Our return on tangible equity was 10%, and we are reporting positive growth of 21% as a result of strong year-on-year income growth of 23% generated across our core customer franchises, along with cost growth of 1.8%. We maintain our cost reduction target of around 3% for the full year and are on track to deliver that. Our cost/income ratio for the nine months was 54%.
We continue to lend responsibly and support our customers with strong net lending growth of 5.4% since the year-end to £372 billion. Our strong capital generation gives us confidence in our ability to continue delivering for all our stakeholders in challenging times.
Our common equity Tier 1 ratio of 14.3% is approaching our 2022 target of around 14%, and we continue to return excess capital to shareholders.

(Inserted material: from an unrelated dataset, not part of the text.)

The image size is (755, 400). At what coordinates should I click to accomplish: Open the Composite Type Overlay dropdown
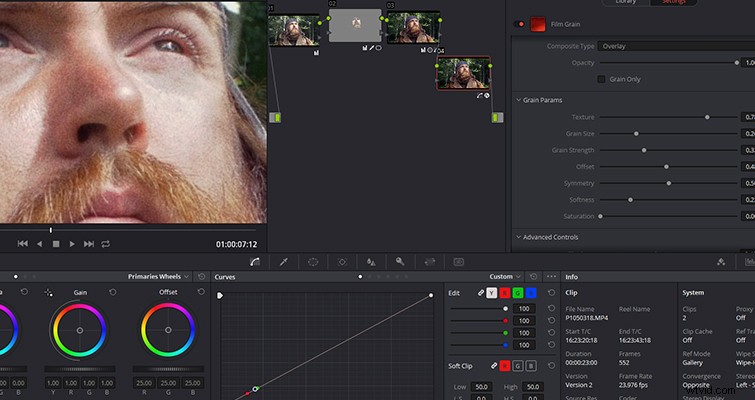click(676, 46)
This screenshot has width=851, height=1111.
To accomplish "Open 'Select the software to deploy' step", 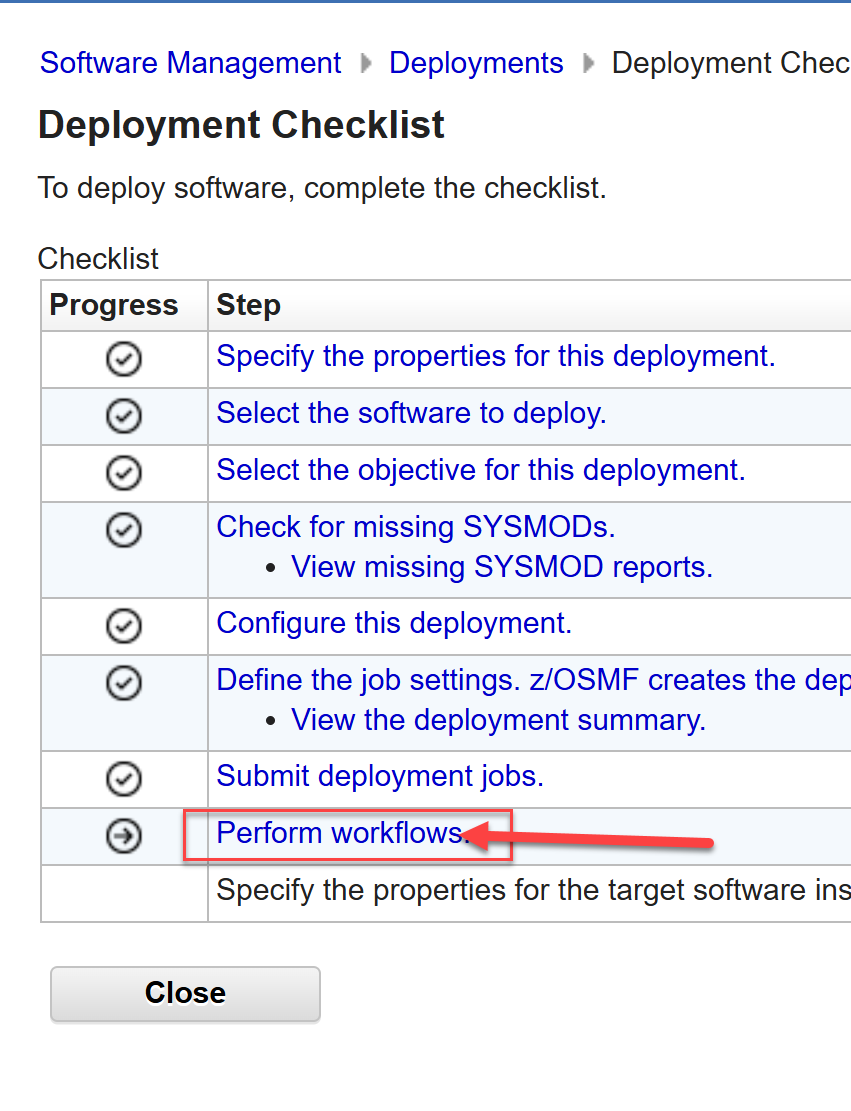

We have now paid or accrued £750 million towards our committed dividend distribution of at least £1 billion in 2022. And together with a special dividend of £1.75 billion announced at the half year and the directed buyback of £1.2 billion in March, this brings total distributions accrued or paid in the nine months to £3.7 billion.
Clearly, the macroeconomic environment has become more uncertain since we spoke with you in July. Inflation, interest rates and energy costs have increased further amidst a heightened market volatility, while supply chain disruption continues. The outlook is now more challenging for our customers with a drop in business and consumer confidence, together with lower economic growth.
In light of this, we have revised the combined weighting to our downside scenarios to 55% compared to 34% at the half year. As a result, we have taken an impairment charge of £242 million in the third quarter compared to a release of £39 million in the second. However, we are not revising our full year impairment guidance. While we believe our economic scenarios are conservative, it is important to note that we have not yet seen any material signs of stress from customers.